Schoenberg
. . . resources & personal commentary
16 March 2013
Wuorinen on Peyser on Schoenberg
"Joan Peyser has long maintained that the debt the world of present-day music owes to Arnold Schoenberg is incalculable. ... [W]hile those who know the world of twentieth-century music have no doubt about the crucial importance of Schoenberg's contribution, the larger 'music-loving' public has (especially in recent years) been consistently misled by journalists about his music. They have been told repeatedly that his work was a 'mistake,' that their own conservative tastes embody truths about the eternal nature of music, and that Schoenberg the composer, thinker, and moral force in music is disappearing. With her unique combination of journalistic skill and musical sophistication, Joan Peyser has managed to stand against this knownothingism in exactly the same forum in which it has been promulgated. We are all in her debt."
-- From Charles Wuorinen's Foreword to Peyser's 1999 book To Boulez and Beyond: music in Europe since the Rite of Spring.
10 August 2012
Schoenberg on Ives
There is a great Man living in this Country – a composer. He has solved the problem how to preserve one's self-esteem and to learn. He responds to negligence by contempt. He is not forced to accept praise or blame. His name is Ives.

▸ **RAW DATA**:
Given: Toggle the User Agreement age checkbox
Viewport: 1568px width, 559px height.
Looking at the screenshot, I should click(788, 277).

▸ **EXERCISE 1**:
In the Schoenberg blog page, rewrite the stretch from "10 August 2012" through "name is Ives.", substituting "musician" for "composer".
▸ **EXERCISE 2**:
Write the next part of the Schoenberg blog page, picking up after its final sentence.

▸ **FINAL RESULT 1**:
10 August 2012
Schoenberg on Ives
There is a great Man living in this Country – a musician. He has solved the problem how to preserve one's self-esteem and to learn. He responds to negligence by contempt. He is not forced to accept praise or blame. His name is Ives.

▸ **FINAL RESULT 2**:
– Arnold Schoenberg
quoted in Henry & Sydney Cowell,
quoted in Henry & Sydney Cowell,
Charles Ives and His Music (OUP, 1955)
.
26 July 2012
Kandinsky on Schoenberg
![]() |
| Kandinsky Black Spot oil on canvas 1912 |
Almost alone in severing himself from conventional beauty is the Austrian composer, Arnold Schönberg. He says in his Harmonielehre: "Every combination of notes, every advance is possible, but I am beginning to feel that there are also definite rules and conditions which incline me to the use of this or that dissonance." This means that Schönberg realizes that the greatest freedom of all, the freedom of an unfettered art, can never be absolute. Every age achieves a certain measure of this freedom, but beyond the boundaries of its freedom the mightiest genius can never go. But the measure of freedom of each age must be constantly enlarged. Schönberg is endeavouring to make complete use of his freedom and has already discovered gold mines of new beauty in his search for spiritual harmony. His music leads us into a realm where musical experience is a matter not of the ear but of the soul alone--and from this point begins the music of the future.
~ Wassily Kandinsky
tr. Michael T. H. Sadler (1914)
03 April 2012
What Schoenberg taught me (... partial list)
Difference between playing with the rules and following the rules.
Difference between pattern and mold.
Difference between process and procedure.
.
Subscribe to:
Posts (Atom)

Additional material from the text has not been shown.